EXERCISE DIRECTIONS |
Read the data, and whenever a line holds the word "computer", report that line.

(RECORDS PROVIDED begins)

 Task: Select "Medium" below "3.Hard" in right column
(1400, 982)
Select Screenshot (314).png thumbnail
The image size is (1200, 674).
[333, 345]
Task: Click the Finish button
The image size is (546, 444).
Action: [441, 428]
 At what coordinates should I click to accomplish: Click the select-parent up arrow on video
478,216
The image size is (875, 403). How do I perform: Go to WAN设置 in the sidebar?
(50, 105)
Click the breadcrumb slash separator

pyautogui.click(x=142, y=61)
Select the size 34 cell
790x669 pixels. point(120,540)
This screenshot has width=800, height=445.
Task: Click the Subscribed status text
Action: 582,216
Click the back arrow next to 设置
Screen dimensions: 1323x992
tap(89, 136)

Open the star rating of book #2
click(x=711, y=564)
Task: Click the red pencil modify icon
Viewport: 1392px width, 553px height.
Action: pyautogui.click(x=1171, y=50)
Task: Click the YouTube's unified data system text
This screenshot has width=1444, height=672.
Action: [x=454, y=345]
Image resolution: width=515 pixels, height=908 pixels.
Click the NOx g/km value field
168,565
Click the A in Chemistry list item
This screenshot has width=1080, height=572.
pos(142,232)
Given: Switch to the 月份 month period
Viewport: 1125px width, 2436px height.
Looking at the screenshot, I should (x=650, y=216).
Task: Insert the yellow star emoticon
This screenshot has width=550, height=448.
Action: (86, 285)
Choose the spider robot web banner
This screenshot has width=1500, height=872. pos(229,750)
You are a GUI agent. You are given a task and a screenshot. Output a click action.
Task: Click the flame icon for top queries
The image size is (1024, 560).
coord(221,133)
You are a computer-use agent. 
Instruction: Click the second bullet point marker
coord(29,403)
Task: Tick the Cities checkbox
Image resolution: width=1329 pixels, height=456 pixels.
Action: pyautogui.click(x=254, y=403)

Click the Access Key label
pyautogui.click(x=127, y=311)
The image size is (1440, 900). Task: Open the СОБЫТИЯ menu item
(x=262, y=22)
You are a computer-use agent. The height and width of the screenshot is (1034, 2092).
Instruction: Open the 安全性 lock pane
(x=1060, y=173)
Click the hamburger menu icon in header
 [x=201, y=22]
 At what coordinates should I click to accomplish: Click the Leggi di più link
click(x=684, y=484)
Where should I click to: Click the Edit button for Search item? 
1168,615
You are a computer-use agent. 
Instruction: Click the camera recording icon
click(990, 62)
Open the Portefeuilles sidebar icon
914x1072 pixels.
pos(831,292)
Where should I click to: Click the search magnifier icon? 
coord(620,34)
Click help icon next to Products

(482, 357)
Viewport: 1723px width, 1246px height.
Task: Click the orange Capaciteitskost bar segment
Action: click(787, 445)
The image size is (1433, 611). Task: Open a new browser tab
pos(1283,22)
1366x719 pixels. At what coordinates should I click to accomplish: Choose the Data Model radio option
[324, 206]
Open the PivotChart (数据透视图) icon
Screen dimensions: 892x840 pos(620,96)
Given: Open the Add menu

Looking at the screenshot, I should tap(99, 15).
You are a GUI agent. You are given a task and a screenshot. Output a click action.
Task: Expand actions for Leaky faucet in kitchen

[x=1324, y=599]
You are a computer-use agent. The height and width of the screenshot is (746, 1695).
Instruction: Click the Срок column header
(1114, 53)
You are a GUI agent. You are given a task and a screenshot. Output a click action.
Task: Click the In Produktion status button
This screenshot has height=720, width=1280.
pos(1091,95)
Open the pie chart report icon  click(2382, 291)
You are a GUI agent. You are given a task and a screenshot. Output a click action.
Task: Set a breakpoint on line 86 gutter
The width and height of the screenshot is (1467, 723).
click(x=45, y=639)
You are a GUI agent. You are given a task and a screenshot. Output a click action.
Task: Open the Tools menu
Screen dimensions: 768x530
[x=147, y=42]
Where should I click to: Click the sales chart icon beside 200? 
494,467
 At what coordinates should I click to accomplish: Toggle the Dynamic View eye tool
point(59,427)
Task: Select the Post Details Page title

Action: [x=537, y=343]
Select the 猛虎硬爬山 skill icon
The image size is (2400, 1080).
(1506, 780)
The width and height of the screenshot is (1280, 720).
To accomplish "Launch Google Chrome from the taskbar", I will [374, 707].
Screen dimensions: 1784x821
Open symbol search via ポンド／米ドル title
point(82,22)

(RECORDS PROVIDED ends)

TASK OUTPUT |
You are a computer-use agent. 
You are a computer-use agent. The height and width of the screenshot is (1034, 2092).
You are a computer-use agent. 
You are a computer-use agent. The height and width of the screenshot is (746, 1695).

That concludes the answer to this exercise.